An appeals court has realized that there is actually a second ammendment in the Constitution.

In a 2-to-1 decision, a panel of the court, the United States Court of Appeals for the District of Columbia Circuit, ruled those provisions unconstitutional. The Second Amendment says, “A well regulated militia, being necessary to the security of a free state, the right of the people to keep and bear arms shall not be infringed.”

The basic question in the case was whether the first clause limits the second one.

Most federal appeals courts have said that the amendment, read as a whole, protects only a collective right of the states to maintain militias — in modern terms, the National Guard. But in yesterday’s decision, the majority focused on the second clause, saying that the amendment broadly protects the rights of individuals to own guns — an approach that has been embraced by the Justice Department and by some constitutional scholars

The former interpretation is pure garbage. It’s using the letter of the law to defeat the purpose of the law. Our founding fathers made it abundantly clear precisely what the Second Ammendment meant. The use of the word “militia” is a caveat to two principles: (1) some of the Founding Fathers, like Thomas Jefferson, opposed the creation of a standing army and wanted a free militia of armed citizens to be our line of defense; (2) the right to bear arms was given because of he creation of government militias — to prevent them being use to oppress the people.

If the Second Ammendment has been designed to give the state militia power, it would be the only part of the Bill of Rights that gives a power to the government, rather than taking one away.

If you oppose gun freedom, ammend the Constitution. But don’t go reading bullshit that isn’t there into it. For the first time in generations, the court has decided to uphold the Constitution. This is a good thing.

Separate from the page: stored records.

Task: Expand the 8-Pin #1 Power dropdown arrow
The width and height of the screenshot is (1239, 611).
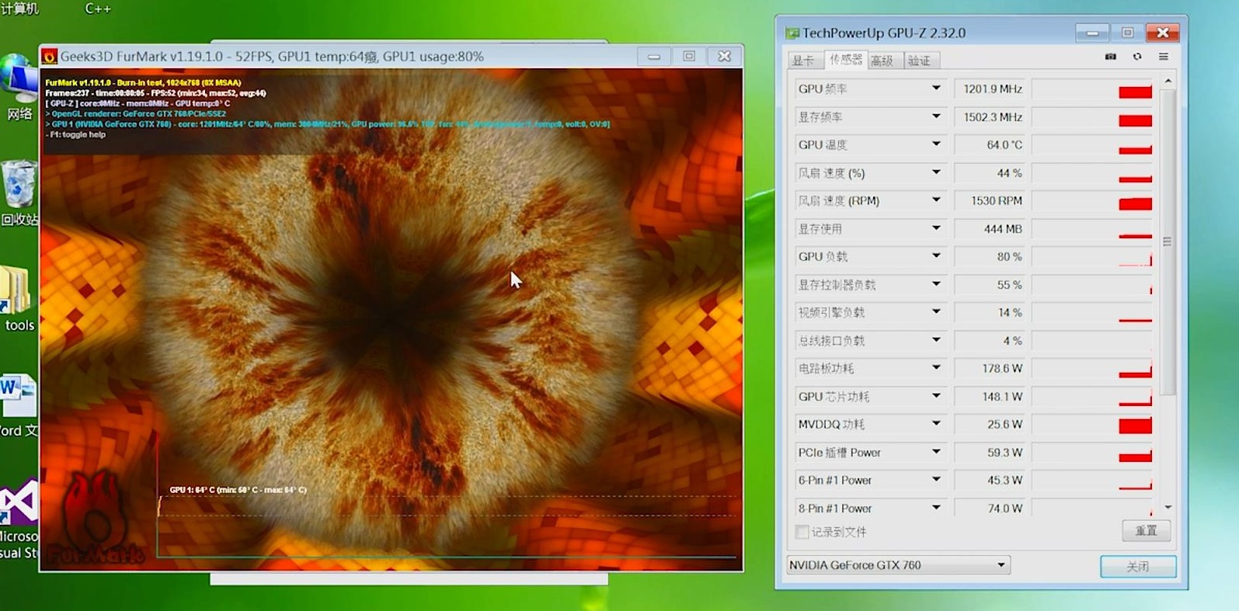Action: click(936, 508)

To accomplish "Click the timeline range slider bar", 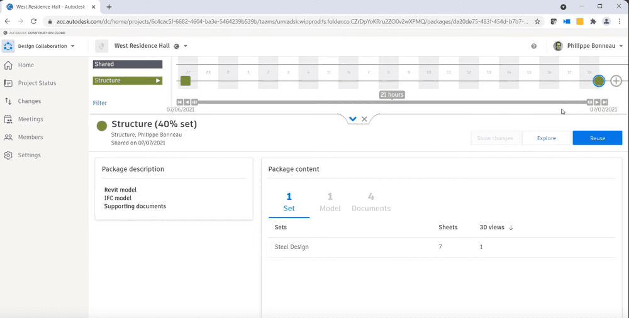I will pyautogui.click(x=391, y=102).
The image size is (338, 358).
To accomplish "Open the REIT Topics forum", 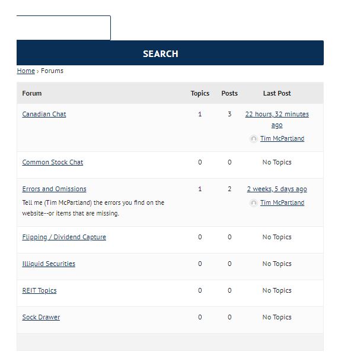I will tap(39, 290).

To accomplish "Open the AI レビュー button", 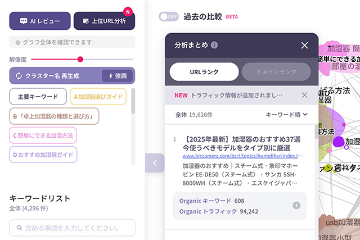I will 39,21.
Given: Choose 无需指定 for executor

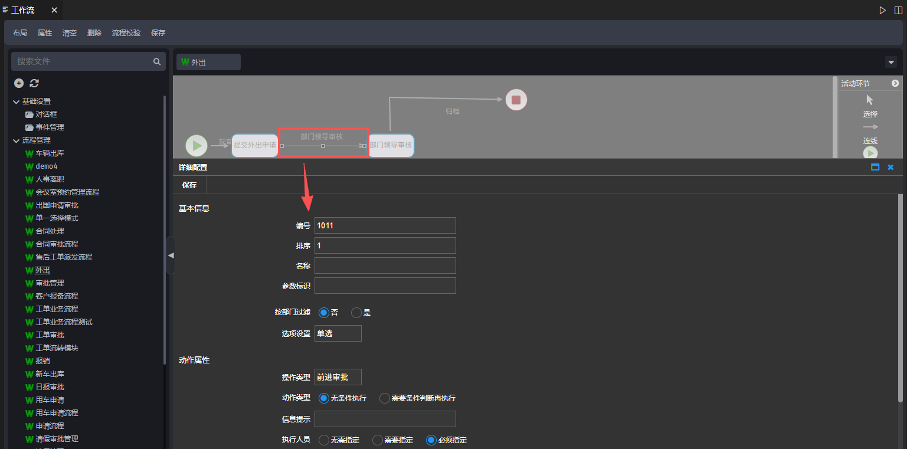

After I heard of this, I also heard of a program in Austin to curb under-aged drinking. What struck me was hat the puritan-in-charge said she wanted to change the attitude toward alcohol of those between 12 and 25.

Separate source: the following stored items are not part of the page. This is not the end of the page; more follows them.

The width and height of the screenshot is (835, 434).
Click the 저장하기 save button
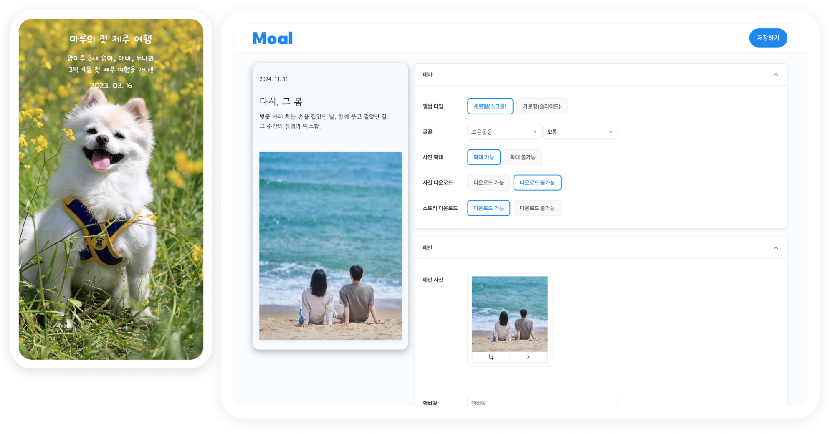pyautogui.click(x=768, y=38)
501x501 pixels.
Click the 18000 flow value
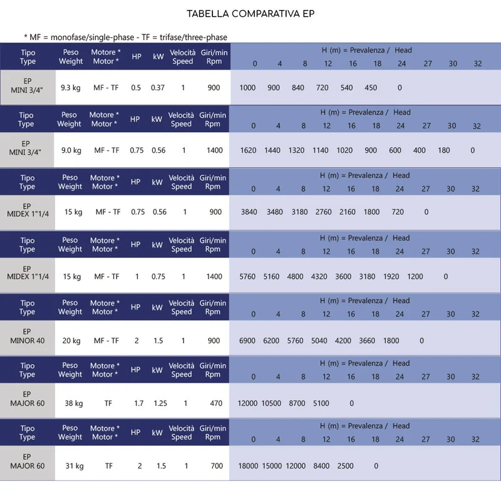click(x=248, y=466)
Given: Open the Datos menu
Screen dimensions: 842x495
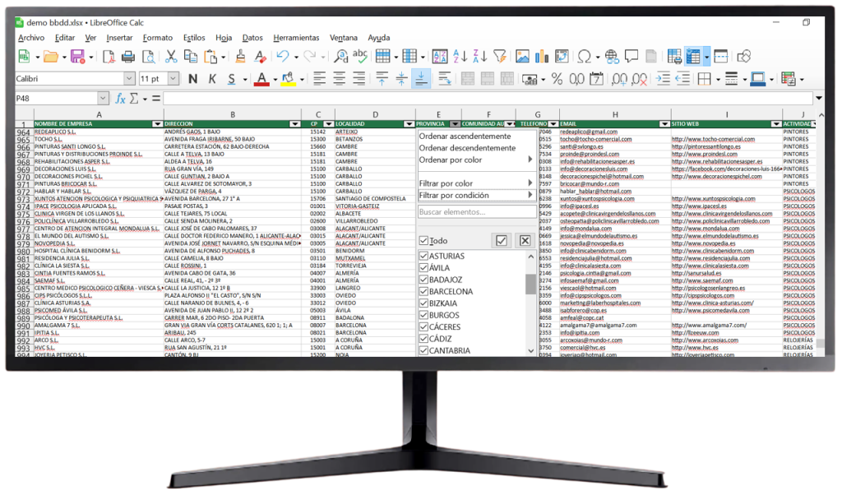Looking at the screenshot, I should [252, 38].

Um, 25 year-olds can drink, even in this state. Especially in this state. Keep an eye on these jokers. Just like MADD, they are cloaking their temperance agenda in the rhetoric of stopping drunk driving and keeping booze from kids.

In The News

Browsing the news….

  • I’m shocked, SHOCKED that the FBI is abusing the power given to them in the Patriot Act. Wait, you mean we can’t just punt our civil liberties and hope that the government will play nice?
  • Expect the left to go apeshit over Newt Gingrich having an affair during the Clinton scandal. Of course, Newt didn’t grope women in hallways, expose himself to an employee and lie under oath. But don’t expect that subtlety to show up on Daily Kos or Huffpo. It will also be forgotten how the Clinton “we need to end the politics of personal destruction” personal destruction machine was after Gingrich from day one, circulating an exaggerated story of him serving his first wife divorce papers on her hospital bed.
  • You know, when Bill Clinton slimed his opponent, that was bare-knuckle politics. When the Attorney General does it, it’s something else. I’m glad Bush has backed off and hopefully it will turn out that these are disgruntled ex-employees mouthing off. But I doubt it.
  • Fascists, Slavers and Knaves, Oh My!

    Nice to know that the French never learn anything. Of course, our cops are, informally, trying to get the same thing here.

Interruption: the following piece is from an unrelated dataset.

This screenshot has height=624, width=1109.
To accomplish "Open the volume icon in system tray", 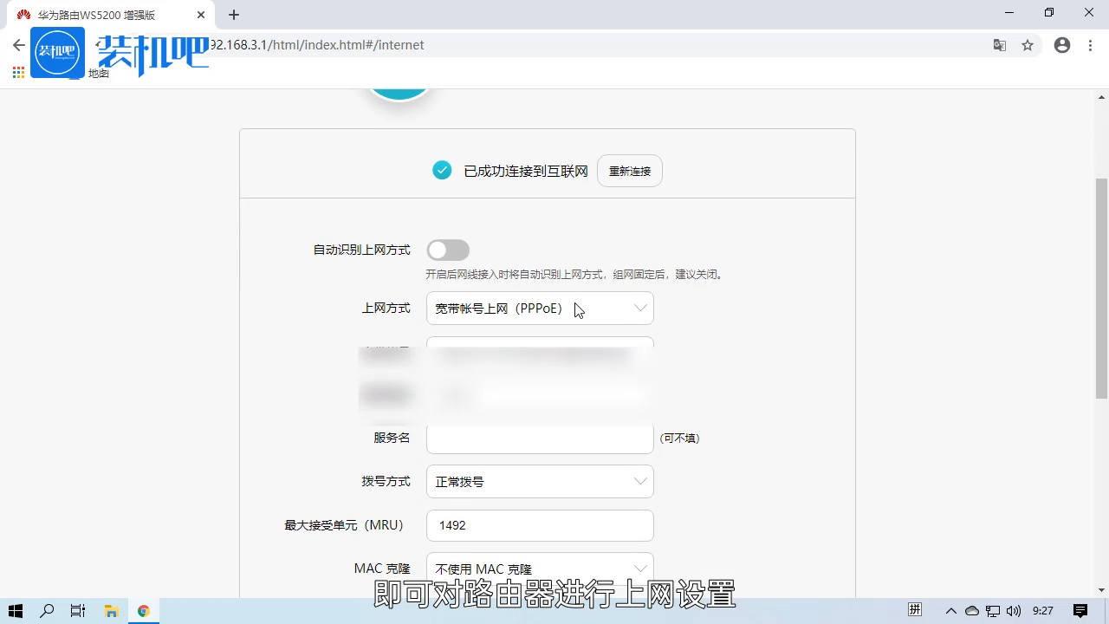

    Walter Williams takes the starch out of VA’s apology for slavery. I always love it when people apologize for things that happened 150 years ago.

    I’m sort of in the middle on the whole climate of fear thing. Yes, I agree that the threat of terrorism is overstated and the War on Terror is quickly becoming nothing but a pork barrell. But there is a very real threat. I think we could make ourselves much safer with a fraction of the money we’re spending now.